▶ **Task statement**
From the items below, copy each line that contains the string "content". Matching is case-sensitive.

── Supplied material ──

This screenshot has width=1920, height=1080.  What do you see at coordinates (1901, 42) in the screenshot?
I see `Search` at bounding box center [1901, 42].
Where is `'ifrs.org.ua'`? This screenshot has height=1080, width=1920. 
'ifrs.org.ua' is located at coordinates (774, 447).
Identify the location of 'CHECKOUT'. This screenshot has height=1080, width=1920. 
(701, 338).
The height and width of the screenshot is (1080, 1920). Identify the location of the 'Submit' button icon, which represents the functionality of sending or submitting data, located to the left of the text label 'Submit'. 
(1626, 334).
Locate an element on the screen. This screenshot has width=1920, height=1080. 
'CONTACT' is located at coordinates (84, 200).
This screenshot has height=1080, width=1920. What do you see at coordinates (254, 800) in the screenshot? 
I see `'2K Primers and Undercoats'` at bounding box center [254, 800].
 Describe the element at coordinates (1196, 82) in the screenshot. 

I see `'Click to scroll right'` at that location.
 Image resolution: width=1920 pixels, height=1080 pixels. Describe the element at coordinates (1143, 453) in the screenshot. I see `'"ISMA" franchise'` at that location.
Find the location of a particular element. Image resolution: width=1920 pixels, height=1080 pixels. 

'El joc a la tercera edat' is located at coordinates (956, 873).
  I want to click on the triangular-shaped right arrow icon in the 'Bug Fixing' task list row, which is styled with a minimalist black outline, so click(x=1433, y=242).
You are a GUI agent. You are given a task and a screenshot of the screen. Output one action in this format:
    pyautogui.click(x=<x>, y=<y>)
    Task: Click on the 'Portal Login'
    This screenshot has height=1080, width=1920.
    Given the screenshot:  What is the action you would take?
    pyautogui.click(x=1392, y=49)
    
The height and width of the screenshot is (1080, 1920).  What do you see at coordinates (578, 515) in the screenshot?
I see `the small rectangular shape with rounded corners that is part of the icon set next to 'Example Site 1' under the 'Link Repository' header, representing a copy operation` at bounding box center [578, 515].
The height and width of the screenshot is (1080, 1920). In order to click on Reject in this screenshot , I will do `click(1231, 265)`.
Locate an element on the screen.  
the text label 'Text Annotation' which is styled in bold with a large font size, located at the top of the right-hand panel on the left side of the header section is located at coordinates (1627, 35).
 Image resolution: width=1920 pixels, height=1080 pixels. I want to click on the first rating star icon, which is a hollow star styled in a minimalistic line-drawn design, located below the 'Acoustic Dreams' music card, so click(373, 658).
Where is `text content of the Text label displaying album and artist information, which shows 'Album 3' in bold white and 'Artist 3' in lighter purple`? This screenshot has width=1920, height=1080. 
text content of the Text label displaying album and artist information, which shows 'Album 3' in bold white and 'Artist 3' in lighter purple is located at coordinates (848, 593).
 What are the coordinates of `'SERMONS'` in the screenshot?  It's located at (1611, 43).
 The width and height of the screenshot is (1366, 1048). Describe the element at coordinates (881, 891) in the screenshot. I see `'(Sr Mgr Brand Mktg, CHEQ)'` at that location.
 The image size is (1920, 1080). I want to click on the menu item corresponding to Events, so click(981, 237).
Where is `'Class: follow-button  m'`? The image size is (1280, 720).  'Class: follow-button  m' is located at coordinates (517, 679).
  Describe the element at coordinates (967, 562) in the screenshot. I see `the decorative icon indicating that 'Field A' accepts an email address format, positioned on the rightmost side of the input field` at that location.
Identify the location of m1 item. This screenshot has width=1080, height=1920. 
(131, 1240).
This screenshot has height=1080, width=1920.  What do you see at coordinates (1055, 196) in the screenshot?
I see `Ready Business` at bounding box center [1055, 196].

───

▶ **Expected answer**
Where is `text content of the Text label displaying album and artist information, which shows 'Album 3' in bold white and 'Artist 3' in lighter purple`? This screenshot has width=1920, height=1080. 
text content of the Text label displaying album and artist information, which shows 'Album 3' in bold white and 'Artist 3' in lighter purple is located at coordinates (848, 593).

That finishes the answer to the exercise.